● **What is expected**
Can you format the lines of the listing from the one containing "Image resolution: width=878" through the one containing "Open the Utilities", both included, as a numbered list with any blank lines left out?

● **Data entries**
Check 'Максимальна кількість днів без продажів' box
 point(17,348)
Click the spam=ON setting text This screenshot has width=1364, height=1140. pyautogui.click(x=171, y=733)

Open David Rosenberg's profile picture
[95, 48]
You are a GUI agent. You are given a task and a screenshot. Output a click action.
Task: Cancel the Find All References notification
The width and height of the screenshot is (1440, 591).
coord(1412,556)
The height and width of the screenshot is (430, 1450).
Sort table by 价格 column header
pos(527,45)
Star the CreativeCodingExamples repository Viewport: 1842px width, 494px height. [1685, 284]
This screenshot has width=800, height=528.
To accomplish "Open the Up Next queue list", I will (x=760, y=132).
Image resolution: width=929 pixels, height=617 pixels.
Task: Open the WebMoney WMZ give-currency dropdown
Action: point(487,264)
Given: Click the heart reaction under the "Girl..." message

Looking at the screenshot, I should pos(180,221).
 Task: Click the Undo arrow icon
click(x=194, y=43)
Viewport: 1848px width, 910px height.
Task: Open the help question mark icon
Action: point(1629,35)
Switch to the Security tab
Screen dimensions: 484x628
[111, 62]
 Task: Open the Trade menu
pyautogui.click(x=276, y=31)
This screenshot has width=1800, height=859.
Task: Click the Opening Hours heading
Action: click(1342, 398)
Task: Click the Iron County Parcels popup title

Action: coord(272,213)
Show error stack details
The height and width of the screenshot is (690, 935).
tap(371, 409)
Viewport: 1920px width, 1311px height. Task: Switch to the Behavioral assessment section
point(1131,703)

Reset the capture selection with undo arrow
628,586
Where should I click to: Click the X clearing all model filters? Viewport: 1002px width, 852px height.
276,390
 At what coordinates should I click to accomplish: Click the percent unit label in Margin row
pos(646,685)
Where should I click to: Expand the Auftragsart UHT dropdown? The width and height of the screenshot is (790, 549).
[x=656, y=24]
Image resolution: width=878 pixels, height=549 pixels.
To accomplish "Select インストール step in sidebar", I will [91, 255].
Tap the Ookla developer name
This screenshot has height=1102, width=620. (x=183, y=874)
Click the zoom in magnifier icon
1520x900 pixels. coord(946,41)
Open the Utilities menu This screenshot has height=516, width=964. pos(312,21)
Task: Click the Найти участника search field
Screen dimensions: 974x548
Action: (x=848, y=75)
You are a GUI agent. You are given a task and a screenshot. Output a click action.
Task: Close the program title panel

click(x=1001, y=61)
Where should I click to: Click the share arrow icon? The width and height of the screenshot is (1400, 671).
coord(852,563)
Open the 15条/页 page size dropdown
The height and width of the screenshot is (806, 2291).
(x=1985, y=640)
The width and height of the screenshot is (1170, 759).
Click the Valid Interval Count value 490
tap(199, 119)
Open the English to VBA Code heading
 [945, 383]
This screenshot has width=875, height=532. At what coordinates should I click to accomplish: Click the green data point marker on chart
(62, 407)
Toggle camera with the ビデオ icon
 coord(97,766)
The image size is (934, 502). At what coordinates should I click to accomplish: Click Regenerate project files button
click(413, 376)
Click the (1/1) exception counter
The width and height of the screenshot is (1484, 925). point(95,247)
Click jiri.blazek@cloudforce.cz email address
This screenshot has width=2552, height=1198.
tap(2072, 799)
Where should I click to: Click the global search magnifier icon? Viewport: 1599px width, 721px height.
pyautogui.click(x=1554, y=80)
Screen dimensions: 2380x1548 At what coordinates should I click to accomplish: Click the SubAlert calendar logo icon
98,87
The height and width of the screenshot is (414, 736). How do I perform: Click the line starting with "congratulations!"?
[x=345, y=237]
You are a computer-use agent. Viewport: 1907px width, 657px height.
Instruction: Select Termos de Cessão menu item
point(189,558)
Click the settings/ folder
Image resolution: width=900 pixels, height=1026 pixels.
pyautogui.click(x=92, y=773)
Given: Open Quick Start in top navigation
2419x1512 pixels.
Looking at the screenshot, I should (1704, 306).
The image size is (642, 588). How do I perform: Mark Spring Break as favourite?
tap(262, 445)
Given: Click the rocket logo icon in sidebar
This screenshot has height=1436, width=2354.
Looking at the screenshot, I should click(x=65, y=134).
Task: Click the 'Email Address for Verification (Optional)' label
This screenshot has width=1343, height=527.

● **Solution to this task**
1. Image resolution: width=878 pixels, height=549 pixels.
2. To accomplish "Select インストール step in sidebar", I will [91, 255].
3. Tap the Ookla developer name
4. This screenshot has height=1102, width=620. (x=183, y=874)
5. Click the zoom in magnifier icon
6. 1520x900 pixels. coord(946,41)
7. Open the Utilities menu This screenshot has height=516, width=964. pos(312,21)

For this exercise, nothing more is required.